I have argued that society is organic.
That we have perhaps lived past the usefulness of certain metaphors of
organism, particularly certain heirarchical metaphors, doesn't convince
me that human society is itself either accidental or arbitrary. I have
said on another page that I think it is possible to think of the music
of Bach as the fulfillment of human nature. Cities, hospitals,
libraries, shopping centers, and even universities, can also be thought
of as fulfillments of human nature. The human is the cultural, I would
argue. I have just finished discussing Frederick Douglass's
autobiography with a class. One of the things we talked about was
Douglass's discovery that his enslavement meant to deprive him of
humanity by depriving him of culture.

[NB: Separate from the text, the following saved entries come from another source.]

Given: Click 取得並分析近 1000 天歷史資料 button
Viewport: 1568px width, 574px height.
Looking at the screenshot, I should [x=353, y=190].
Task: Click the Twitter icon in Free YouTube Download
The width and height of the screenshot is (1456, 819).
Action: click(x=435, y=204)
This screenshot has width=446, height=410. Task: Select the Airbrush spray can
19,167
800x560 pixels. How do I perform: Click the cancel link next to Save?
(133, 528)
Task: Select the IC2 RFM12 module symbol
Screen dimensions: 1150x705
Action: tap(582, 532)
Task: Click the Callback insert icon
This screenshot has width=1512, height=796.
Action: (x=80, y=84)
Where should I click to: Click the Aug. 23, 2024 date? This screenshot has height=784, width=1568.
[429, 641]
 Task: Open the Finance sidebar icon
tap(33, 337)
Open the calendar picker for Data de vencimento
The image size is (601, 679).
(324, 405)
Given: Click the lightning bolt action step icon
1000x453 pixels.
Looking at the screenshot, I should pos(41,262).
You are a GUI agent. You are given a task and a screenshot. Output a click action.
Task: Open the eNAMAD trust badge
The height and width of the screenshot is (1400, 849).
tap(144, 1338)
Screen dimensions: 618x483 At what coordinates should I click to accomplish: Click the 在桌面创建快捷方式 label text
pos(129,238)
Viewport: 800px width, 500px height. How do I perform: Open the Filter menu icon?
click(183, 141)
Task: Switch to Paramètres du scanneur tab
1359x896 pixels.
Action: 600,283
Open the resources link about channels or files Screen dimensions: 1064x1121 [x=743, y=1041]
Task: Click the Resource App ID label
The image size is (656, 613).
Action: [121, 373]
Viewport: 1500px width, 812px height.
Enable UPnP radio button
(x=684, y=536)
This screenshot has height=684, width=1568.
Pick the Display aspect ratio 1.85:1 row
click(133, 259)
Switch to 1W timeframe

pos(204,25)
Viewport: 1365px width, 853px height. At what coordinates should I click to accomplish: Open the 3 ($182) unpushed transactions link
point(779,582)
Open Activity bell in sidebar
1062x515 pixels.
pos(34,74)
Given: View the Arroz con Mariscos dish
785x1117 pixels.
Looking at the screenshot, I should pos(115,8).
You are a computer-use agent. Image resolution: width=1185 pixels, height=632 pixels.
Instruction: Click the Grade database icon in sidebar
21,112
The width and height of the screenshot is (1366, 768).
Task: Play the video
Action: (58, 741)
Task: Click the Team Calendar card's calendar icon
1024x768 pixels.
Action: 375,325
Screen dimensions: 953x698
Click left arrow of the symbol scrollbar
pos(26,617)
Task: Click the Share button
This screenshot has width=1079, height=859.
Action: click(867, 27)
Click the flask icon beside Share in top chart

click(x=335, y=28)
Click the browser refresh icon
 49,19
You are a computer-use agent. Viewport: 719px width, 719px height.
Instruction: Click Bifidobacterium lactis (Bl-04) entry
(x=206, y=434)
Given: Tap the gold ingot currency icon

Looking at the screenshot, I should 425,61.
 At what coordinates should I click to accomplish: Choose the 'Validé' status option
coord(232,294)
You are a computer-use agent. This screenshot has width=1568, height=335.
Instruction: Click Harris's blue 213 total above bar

He declares that it was the
language of argument, which he learned from a book called "The
Columbian Orator," which gave him the means first to articulate his
hatred of unfreedom and his anger at those who had enslaved him, and
second to understand the depths of his misery and to form the intention
to escape. To recapitulate, Douglass's owners wished to dehumanize him
of depriving him of culture; Douglass fought back by acquiring culture,
even if that meant that he had to become a part of the society which had
enslaved him, and it is interesting that he completed learning to read
by asking questions of boys on the street. Douglass is a wonderful
example of the proposition that human empowerment, however it expresses
itself, occurs within culture, and uses language, involves a text. That
is what I believe Aristotle meant when he argued that humans are by
nature political, and it is what I mean when I say that I believe human
society is organic. To skip to the end of the argument, we possess human
nature as individuals, to be sure, but human nature is in itself
corporate, it seems to me; it starts with DNA. Everybody's is different,
to be sure, but nobody who possesses human DNA grows up to be an oak
tree. I would be the last person to deny the educational worth of the
master/apprentice model, since I have spent much of my life being
somebody's apprentice to my very great good.